## Instructions for the task
The line containing "Task: Decrease font size with A- button" marks the start of the required copy, which runs to the final line of the entries; return those lines exactly, without any pictures.

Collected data
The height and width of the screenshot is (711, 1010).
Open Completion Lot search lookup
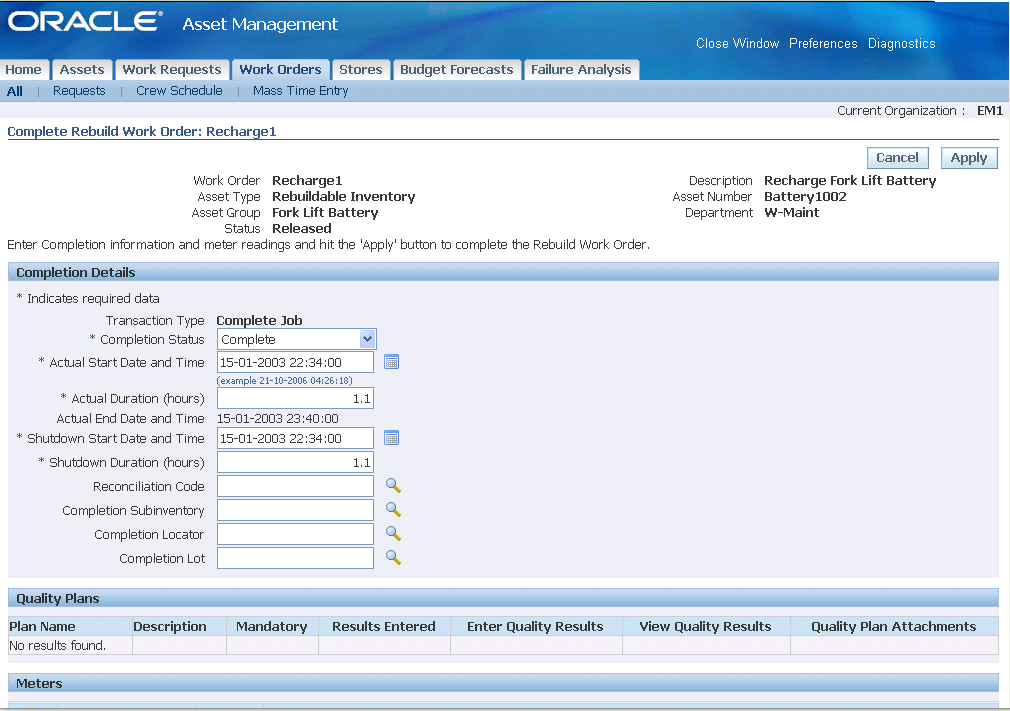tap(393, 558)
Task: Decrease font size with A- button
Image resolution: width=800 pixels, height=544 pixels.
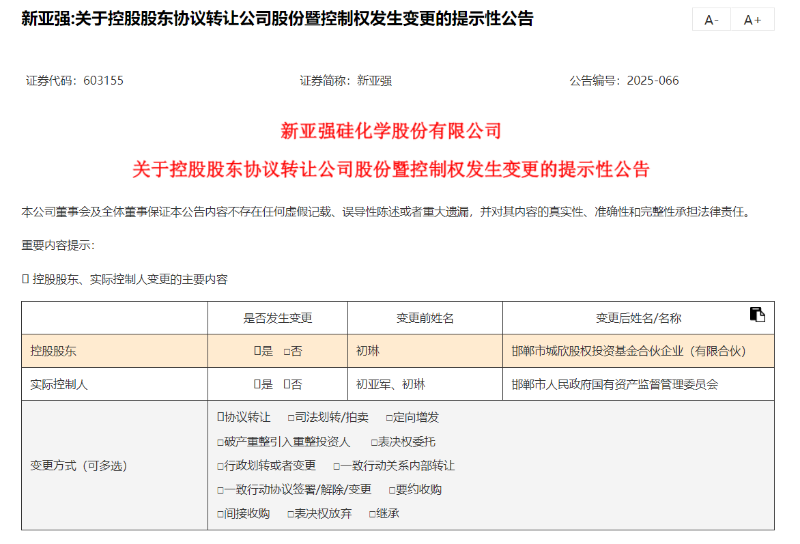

## Response to this exercise
Task: Decrease font size with A- button
Image resolution: width=800 pixels, height=544 pixels.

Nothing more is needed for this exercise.